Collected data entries
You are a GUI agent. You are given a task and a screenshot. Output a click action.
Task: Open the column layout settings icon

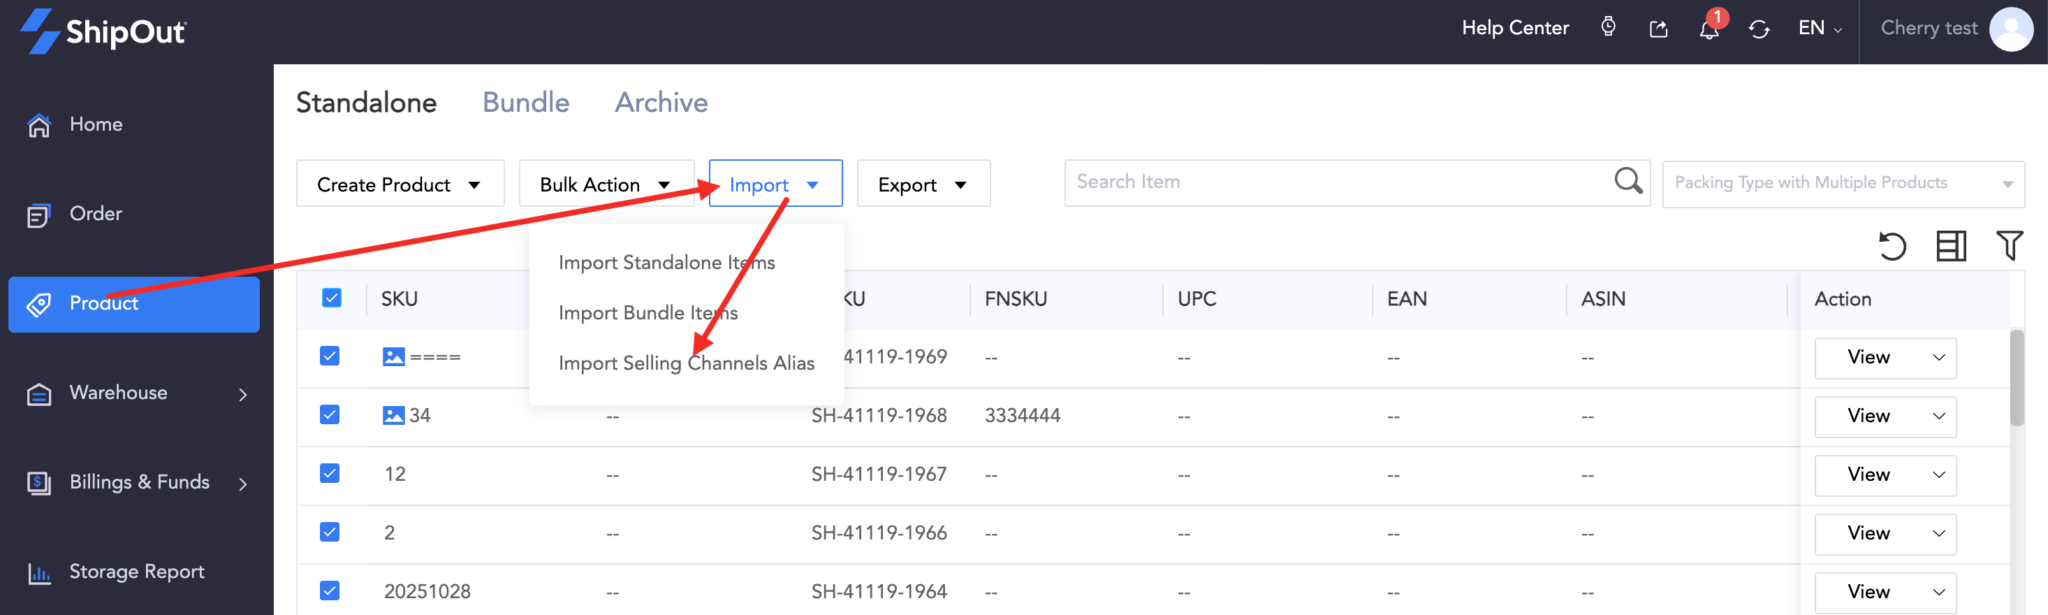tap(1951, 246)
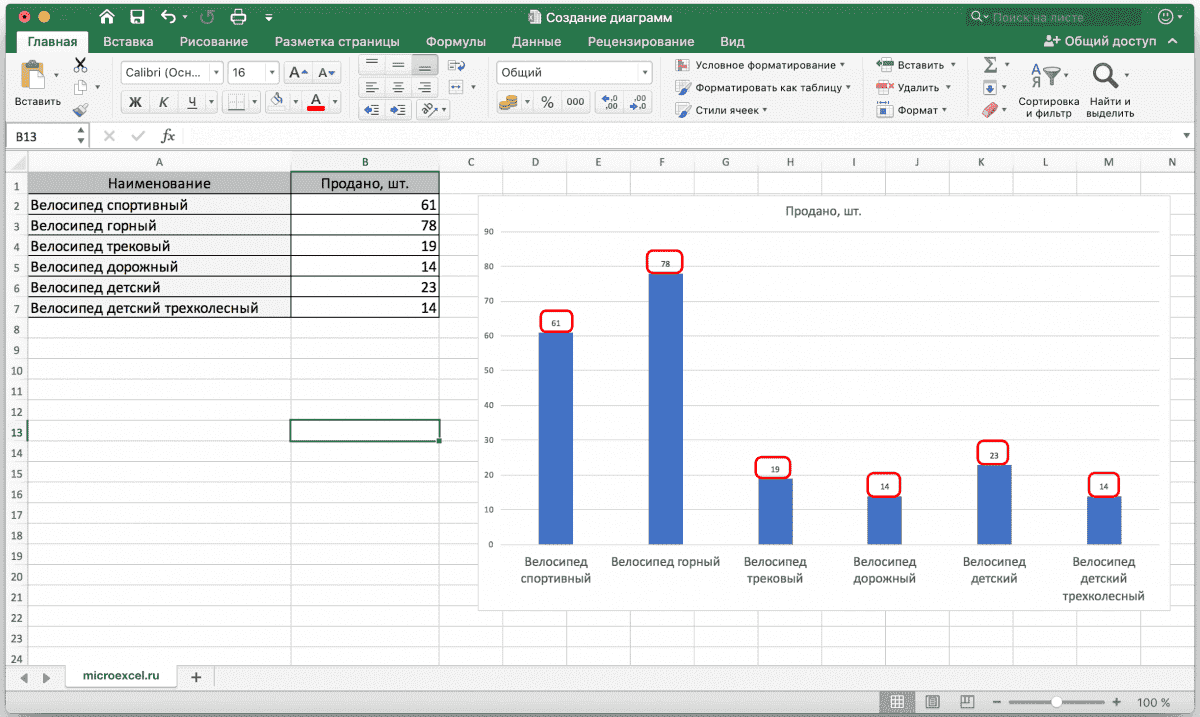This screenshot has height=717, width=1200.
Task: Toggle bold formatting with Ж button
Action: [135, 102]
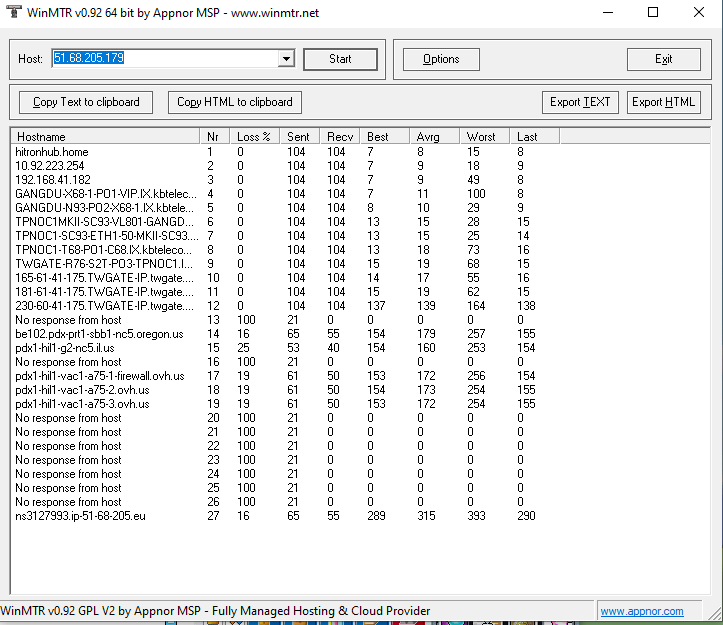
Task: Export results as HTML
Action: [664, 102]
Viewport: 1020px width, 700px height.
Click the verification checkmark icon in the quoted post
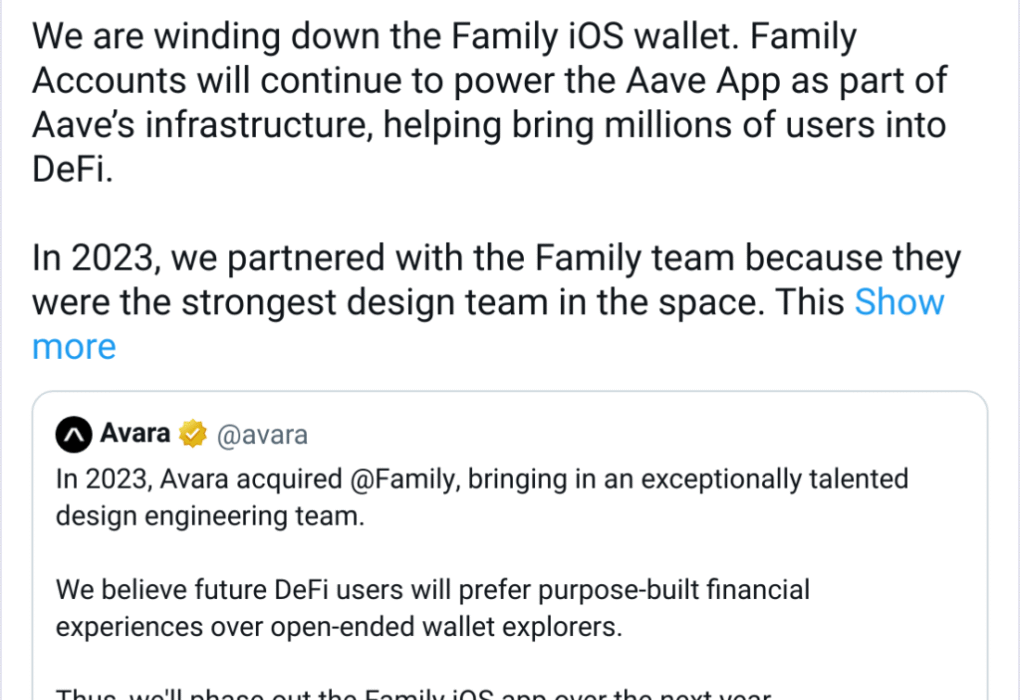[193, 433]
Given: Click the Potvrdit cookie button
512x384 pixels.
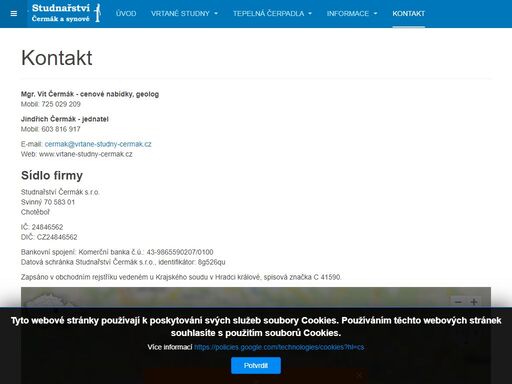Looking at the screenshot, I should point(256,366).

To do: To answer, repeat exactly the lines from the line containing "Given: Click the Potvrdit cookie button" through the last line of the data above, leaving out all pictures.

Response:
Given: Click the Potvrdit cookie button
512x384 pixels.
Looking at the screenshot, I should point(256,366).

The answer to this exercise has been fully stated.